- Japanese Shrine
- U.S. National Register of Historic Places
- Location: Kolonia, Pohnpei, Federated States of Micronesia
- Coordinates: 6°57′51″N 158°12′45″E﻿ / ﻿6.96417°N 158.21250°E
- Area: 0.1 acres (0.040 ha)
- Built: 1921
- NRHP reference No.: 76002205
- Added to NRHP: September 30, 1976

= Japanese Shrine (Pohnpei) =

The Japanese Shrine is a Shinto shrine in Kolonia, the capital of Pohnpei State in the Federated States of Micronesia. The official name at that time was 南洋庁ポナペ国民学校奉安殿.
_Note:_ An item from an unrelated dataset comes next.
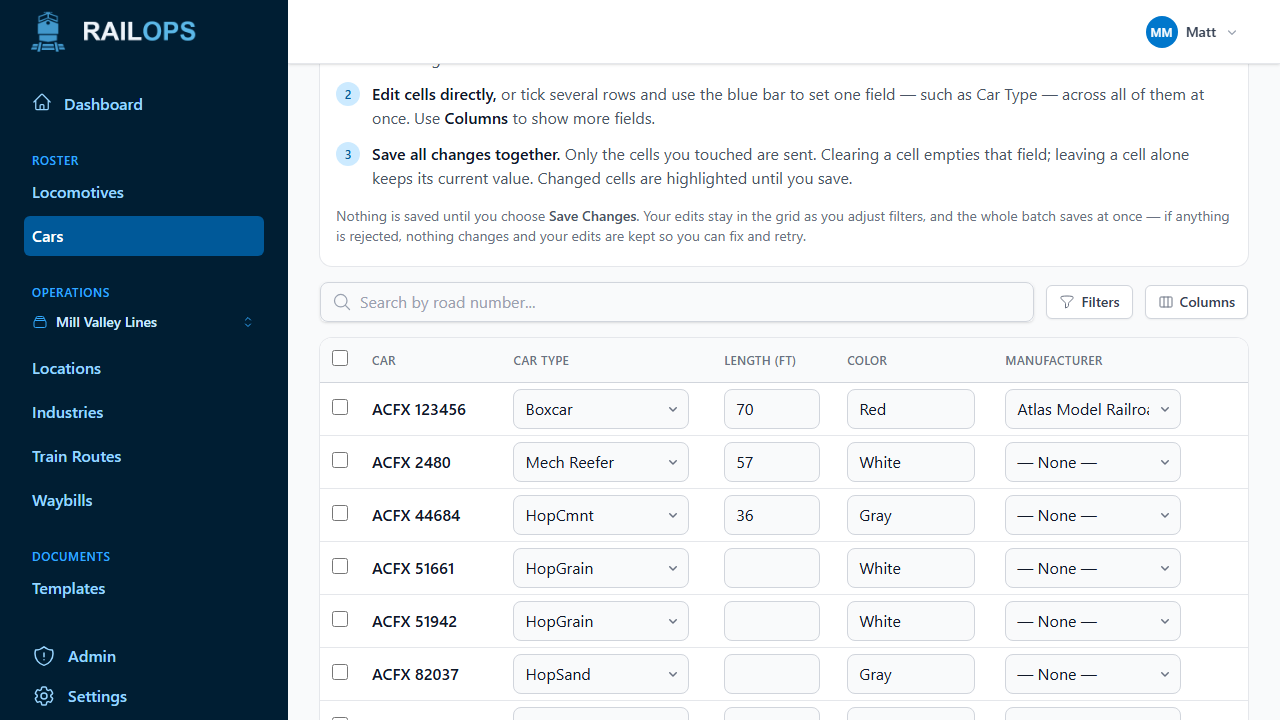Screen dimensions: 1280x720
Task: Expand the Manufacturer dropdown showing Atlas Model Railroad
Action: [x=1093, y=409]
It is a concrete structure, about 8 × 4 ft and 10–12 ft in height. It is set on a raised platform accessed by a small flight of concrete steps, and has a steeply pitched gable roof. The shrine was built in the 1920s, when Pohnpei was part of the Japanese-administered South Seas Mandate, and stands in what was then the grounds of the school erected by the Japanese for the education of Japanese dependents living on the island (Nan'yō Government Ponape National School, built in the 1926). It is one of the surviving reminders of the Japanese administration of Pohnpei, and its segregationist practices.

The shrine was listed on the United States National Register of Historic Places in 1976, when the region was part of the US-administered Trust Territory of the Pacific Islands.